Notas de Leitura

Mieszkowska, Anna, A história de Irena Sendler. A Mãe das crianças do Holocausto, Livros do Brasil, 2004.

Mieszkowska, Anna, A história de Irena Sendler. A Mãe das crianças do Holocausto, Livros do Brasil, 2004.

A invasão da Polónia, em 1 de Setembro de 1939, marcou o início da II Guerra Mundial. Em Varsóvia, sua capital, era estabelecida a sede do poder nazi que, rapidamente, mostrou a violência brutal das suas intenções para com o povo polaco e, sobretudo, para com a vasta comunidade judaica que habitava aqueles territórios desde tempos imemoriais. As leis do invasor ficaram patentes, logo no dia 1 de Dezembro desse ano: todos os judeus eram desapossados dos seus bens, empregos e negócios; eram obrigados a usar a braçadeira com a estrela de David; eram obrigados a habitar uma determinada zona da cidade – o gueto – que, em 16 de Novembro de 1940, ficou fechada ao exterior. Tinha cerca de 400.000 habitantes. Os judeus ficaram proibidos de sair do gueto e os polacos de lhes prestar qualquer auxílio, sob pena de serem sumariamente executados pelos nazis. Este é o contexto histórico onde a protagonista desta obra – Irena Sendler – desenrolou a sua ação: a de uma mulher que, munida de uma coragem infinita, não ficou indiferente ao sofrimento da comunidade judaica. Esta obra encerra uma outra particularidade: a de mostrar o Holocausto na perspetiva daqueles que empreenderam esforços para salvar as vítimas condenadas à morte pelos nazis.
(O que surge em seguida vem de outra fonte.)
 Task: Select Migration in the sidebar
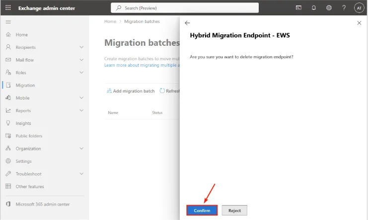click(x=25, y=85)
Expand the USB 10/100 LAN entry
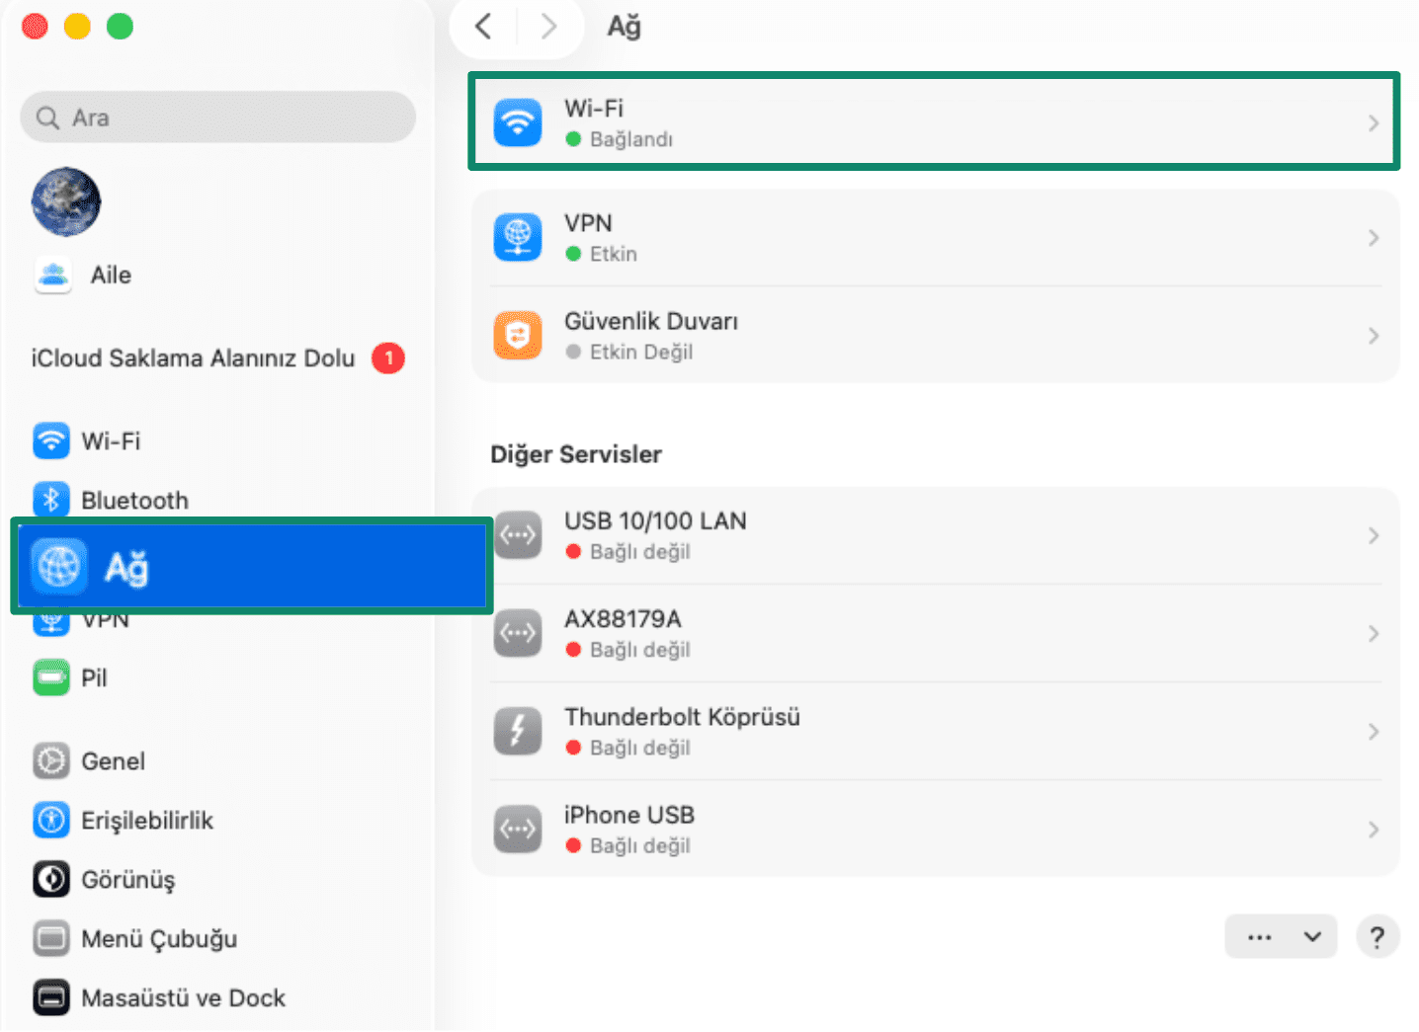 pyautogui.click(x=1374, y=535)
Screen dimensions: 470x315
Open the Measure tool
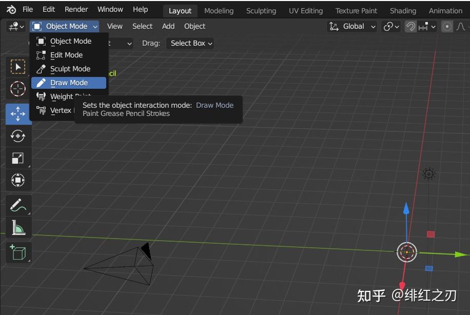coord(18,228)
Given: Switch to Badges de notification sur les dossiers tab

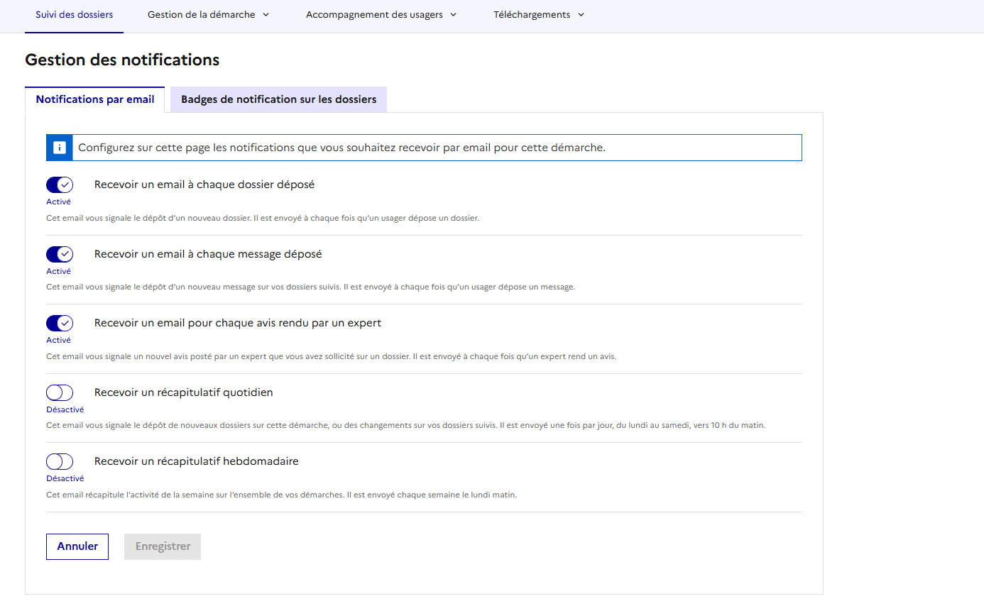Looking at the screenshot, I should [x=278, y=99].
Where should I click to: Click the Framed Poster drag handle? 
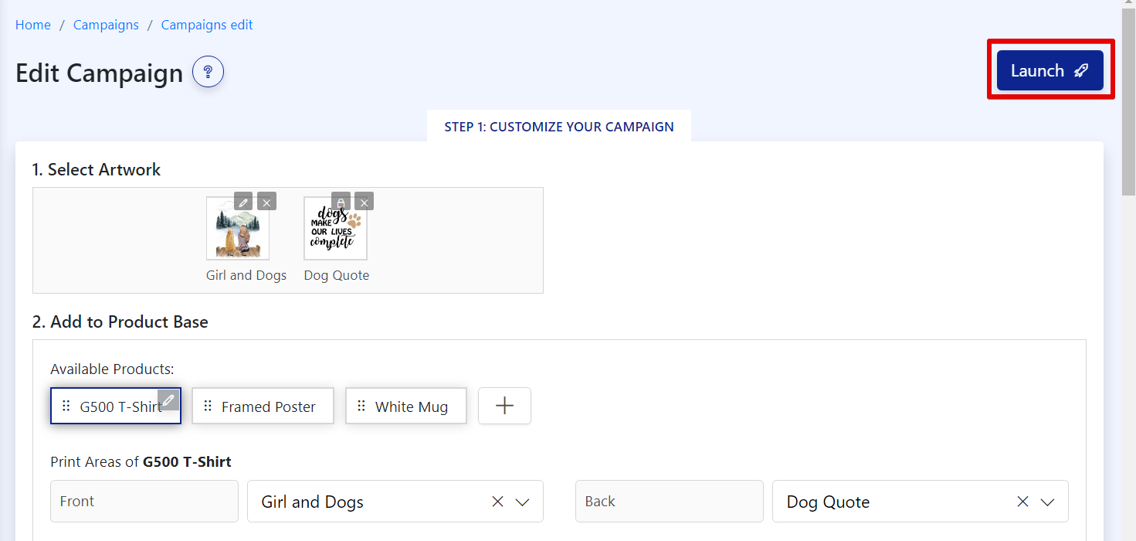[x=208, y=407]
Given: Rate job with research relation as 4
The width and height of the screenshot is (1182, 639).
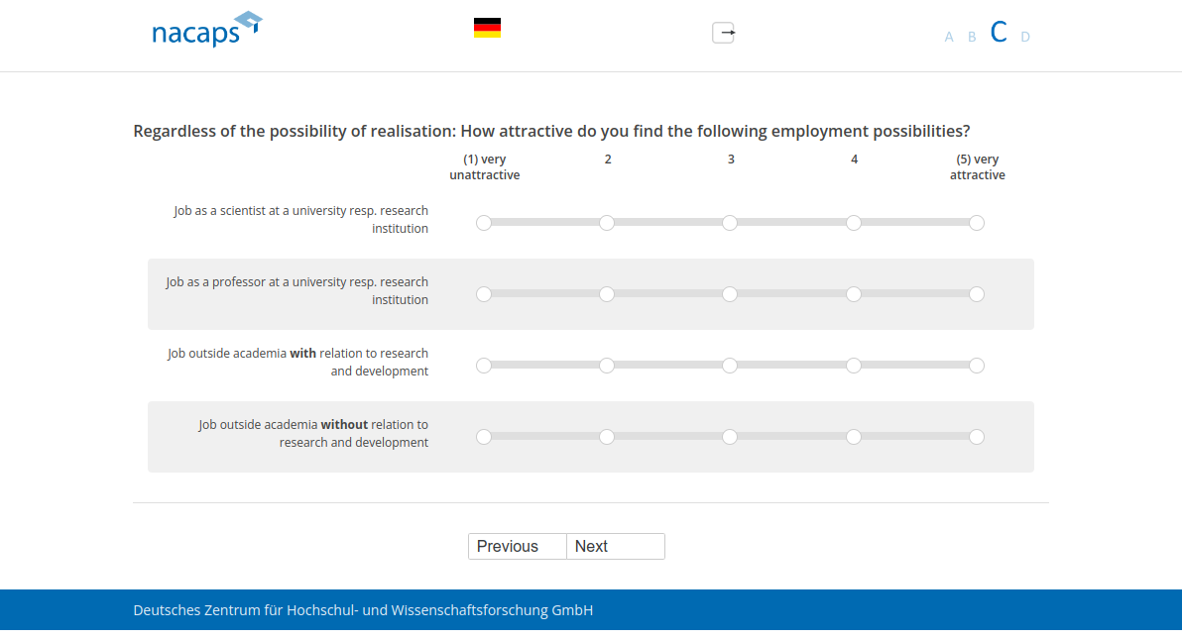Looking at the screenshot, I should click(854, 366).
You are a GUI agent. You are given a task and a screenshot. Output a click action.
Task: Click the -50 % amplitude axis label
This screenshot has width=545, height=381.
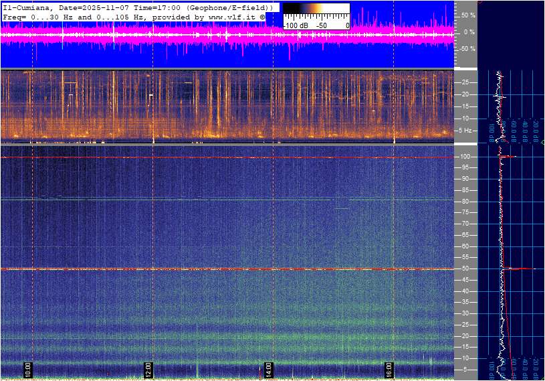467,49
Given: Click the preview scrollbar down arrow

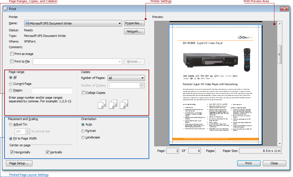Looking at the screenshot, I should coord(280,144).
O livro tem o cuidado e o rigor de colocar, e responder, a várias questões, fundamentais para percebermos a protagonista e, simultaneamente, os motivos que justificam a sua história. Quem era Irena Sendler? Como foi moldada a sua personalidade destemida? O que fez durante a II Guerra, e, em particular, perante a comunidade judaica? Nascida em Varsóvia, em 15 de Fevereiro de 1910, Irena Sendler aprendeu do seu pai, médico de profissão, os dois princípios que nortearam a sua vida adulta: que as pessoas apenas se dividem em boas e más pois a nacionalidade, a religião ou a raça, nada significam; que temos o dever de oferecer ajuda a quem dela necessitar (pp.20-21). Estes princípios condicionaram a sua escolha profissional no âmbito do serviço social e, no âmbito político, a sua atividade como membro da Resistência Polaca durante a ocupação nazi: em concreto, ajudando muitas crianças judaicas a abandonar o gueto e a viver «em segurança» no lado polaco (pp.68-69). A organização para a fuga das crianças principiou na sequência dos terríveis acontecimentos de Julho de 1942 quando as unidades das SS e os destacamentos ucranianos deram início ao transporte dos judeus do Gueto de Varsóvia para Treblinka, onde foram assassinados. Perante tamanha crueldade, Irena Sendler agiu. Devido ao seu trabalho clandestino foram salvas 2.500 crianças judias. As mais pequeninas eram integradas em famílias polacas de acolhimento, as mais velhas iam para as florestas auxiliar a Resistência. Foi um resgaste terrivelmente doloroso: as mães dos meninos, confrontadas com a desgraça iminente, queriam pô-los a salvo. Uma decisão que só o amor incondicional de uma mãe pelo seu filho pode justificar. De tal forma que, para Irena Sendler, os verdadeiros heróis e heroínas da guerra foram os pais e as mães que entregaram os seus filhos a desconhecidos com a esperança de sobrevivência. Neste ponto, o livro abre uma outra narrativa, também de extrema importância: o que se passou com estas crianças que conseguiram sobreviver? Estas crianças, que se tornaram adultos, trazem com elas o «estigma das experiências do tempo da guerra» (p.200). A incapacidade de aceitação da morte dos seus pais e restantes familiares, a constante interrogação – porque fui o único a sobreviver -, a sensação de desenraizamento, são questões que a autora tem o cuidado de analisar.

Trazer ao conhecimento o testemunho daqueles que tiveram a coragem e a dignidade, como a nossa protagonista, foi algo que sucedeu apenas com as mudanças políticas que se deram na Polónia, após 1989. Porque, durante muito tempo, estes assuntos ficaram submergidos: «era como se esconder judeus fosse algo vergonhoso» (p.221). Este livro tem o mérito de registar o relato de Irena Sendler que, com rigor e minúcia, nos dá importantes informações sobre o Gueto de Varsóvia e a Resistência Polaca. Uma fonte histórica sobre este período sombrio e cruel, cujo registo é fundamental para que não haja esquecimento do passado recente, sobretudo quando os ventos da intolerância voltaram a assolar o Leste Europeu.